WHAT IS EXPECTED: Please reproduce, exactly and with nothing else, every line from the one containing "Given: Click the red" through the last line of the records below.

[Pixel coordinate grounding data]
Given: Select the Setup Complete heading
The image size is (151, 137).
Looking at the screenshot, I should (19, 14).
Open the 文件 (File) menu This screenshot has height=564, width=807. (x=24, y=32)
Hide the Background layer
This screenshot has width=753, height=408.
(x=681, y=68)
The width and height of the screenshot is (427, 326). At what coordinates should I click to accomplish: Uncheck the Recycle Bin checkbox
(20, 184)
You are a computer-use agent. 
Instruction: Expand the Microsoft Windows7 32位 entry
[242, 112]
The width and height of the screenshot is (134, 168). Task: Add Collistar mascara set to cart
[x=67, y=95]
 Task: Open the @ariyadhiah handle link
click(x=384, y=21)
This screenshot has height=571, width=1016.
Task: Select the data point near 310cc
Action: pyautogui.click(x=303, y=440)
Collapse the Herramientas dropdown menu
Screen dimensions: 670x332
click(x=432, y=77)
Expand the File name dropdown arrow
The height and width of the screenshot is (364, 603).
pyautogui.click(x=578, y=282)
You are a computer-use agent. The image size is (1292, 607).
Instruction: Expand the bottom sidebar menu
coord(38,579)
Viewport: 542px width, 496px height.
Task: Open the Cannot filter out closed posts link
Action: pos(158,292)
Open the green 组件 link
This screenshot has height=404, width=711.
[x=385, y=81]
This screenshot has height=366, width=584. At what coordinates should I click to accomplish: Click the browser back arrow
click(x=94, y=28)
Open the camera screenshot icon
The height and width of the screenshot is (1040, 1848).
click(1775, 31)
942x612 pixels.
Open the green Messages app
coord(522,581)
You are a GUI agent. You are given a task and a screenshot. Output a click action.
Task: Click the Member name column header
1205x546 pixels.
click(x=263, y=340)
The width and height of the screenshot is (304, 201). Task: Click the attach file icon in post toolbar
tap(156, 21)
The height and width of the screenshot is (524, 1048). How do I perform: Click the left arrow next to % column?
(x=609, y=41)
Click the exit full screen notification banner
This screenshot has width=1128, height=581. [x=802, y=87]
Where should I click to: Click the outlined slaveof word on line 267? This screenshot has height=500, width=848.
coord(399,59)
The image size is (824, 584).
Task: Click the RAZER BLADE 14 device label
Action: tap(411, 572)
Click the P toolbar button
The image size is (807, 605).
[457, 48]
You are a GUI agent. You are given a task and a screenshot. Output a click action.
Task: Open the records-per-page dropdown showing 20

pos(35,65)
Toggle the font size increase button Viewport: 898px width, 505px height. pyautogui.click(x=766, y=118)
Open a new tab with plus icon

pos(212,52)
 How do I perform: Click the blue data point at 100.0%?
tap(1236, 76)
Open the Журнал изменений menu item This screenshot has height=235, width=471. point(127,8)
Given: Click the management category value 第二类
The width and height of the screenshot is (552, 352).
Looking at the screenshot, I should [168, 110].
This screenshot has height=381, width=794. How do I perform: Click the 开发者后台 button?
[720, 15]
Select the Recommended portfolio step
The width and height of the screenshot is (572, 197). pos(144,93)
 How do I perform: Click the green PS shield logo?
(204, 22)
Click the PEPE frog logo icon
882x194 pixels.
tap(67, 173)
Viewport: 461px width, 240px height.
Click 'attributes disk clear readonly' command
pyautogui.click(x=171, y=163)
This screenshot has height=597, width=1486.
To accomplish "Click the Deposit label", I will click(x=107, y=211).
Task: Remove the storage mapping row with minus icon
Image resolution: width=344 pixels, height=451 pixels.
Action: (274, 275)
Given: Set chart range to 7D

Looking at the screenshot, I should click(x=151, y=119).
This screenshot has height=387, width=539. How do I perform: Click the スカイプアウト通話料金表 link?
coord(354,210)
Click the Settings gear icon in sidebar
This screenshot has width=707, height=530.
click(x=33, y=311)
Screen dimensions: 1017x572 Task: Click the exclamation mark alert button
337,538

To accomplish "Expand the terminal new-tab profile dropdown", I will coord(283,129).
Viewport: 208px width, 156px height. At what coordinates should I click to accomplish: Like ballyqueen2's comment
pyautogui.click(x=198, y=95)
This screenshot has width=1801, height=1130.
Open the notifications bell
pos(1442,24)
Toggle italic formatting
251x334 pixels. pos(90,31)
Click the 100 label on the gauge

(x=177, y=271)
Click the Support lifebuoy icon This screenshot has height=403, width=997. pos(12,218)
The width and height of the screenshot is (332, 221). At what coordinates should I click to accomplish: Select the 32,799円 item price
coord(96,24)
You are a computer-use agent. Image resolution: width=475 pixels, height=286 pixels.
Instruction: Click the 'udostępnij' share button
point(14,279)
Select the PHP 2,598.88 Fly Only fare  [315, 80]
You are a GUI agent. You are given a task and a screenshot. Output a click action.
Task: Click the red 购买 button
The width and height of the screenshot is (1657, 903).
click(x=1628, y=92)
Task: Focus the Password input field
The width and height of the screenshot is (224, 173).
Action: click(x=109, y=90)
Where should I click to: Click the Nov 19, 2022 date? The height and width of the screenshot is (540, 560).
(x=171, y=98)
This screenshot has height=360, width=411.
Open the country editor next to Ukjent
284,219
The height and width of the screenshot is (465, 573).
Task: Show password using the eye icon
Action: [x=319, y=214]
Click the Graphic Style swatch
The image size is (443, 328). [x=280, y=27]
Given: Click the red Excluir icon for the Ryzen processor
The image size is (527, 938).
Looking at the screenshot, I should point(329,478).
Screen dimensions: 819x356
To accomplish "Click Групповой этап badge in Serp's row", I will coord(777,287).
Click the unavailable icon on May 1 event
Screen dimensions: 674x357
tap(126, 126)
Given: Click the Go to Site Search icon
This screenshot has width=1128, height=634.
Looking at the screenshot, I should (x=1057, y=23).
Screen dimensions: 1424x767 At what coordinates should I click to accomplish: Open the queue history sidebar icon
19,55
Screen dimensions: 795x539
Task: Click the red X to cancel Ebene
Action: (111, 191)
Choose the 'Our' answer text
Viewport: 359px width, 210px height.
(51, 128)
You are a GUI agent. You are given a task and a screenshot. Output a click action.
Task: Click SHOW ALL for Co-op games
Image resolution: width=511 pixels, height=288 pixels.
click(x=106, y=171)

SOLUTION:
Given: Click the red Excluir icon for the Ryzen processor
The image size is (527, 938).
Looking at the screenshot, I should point(329,478).
Screen dimensions: 819x356
To accomplish "Click Групповой этап badge in Serp's row", I will coord(777,287).
Click the unavailable icon on May 1 event
Screen dimensions: 674x357
tap(126, 126)
Given: Click the Go to Site Search icon
This screenshot has width=1128, height=634.
Looking at the screenshot, I should (x=1057, y=23).
Screen dimensions: 1424x767 At what coordinates should I click to accomplish: Open the queue history sidebar icon
19,55
Screen dimensions: 795x539
Task: Click the red X to cancel Ebene
Action: (111, 191)
Choose the 'Our' answer text
Viewport: 359px width, 210px height.
(51, 128)
You are a GUI agent. You are given a task and a screenshot. Output a click action.
Task: Click SHOW ALL for Co-op games
Image resolution: width=511 pixels, height=288 pixels.
click(x=106, y=171)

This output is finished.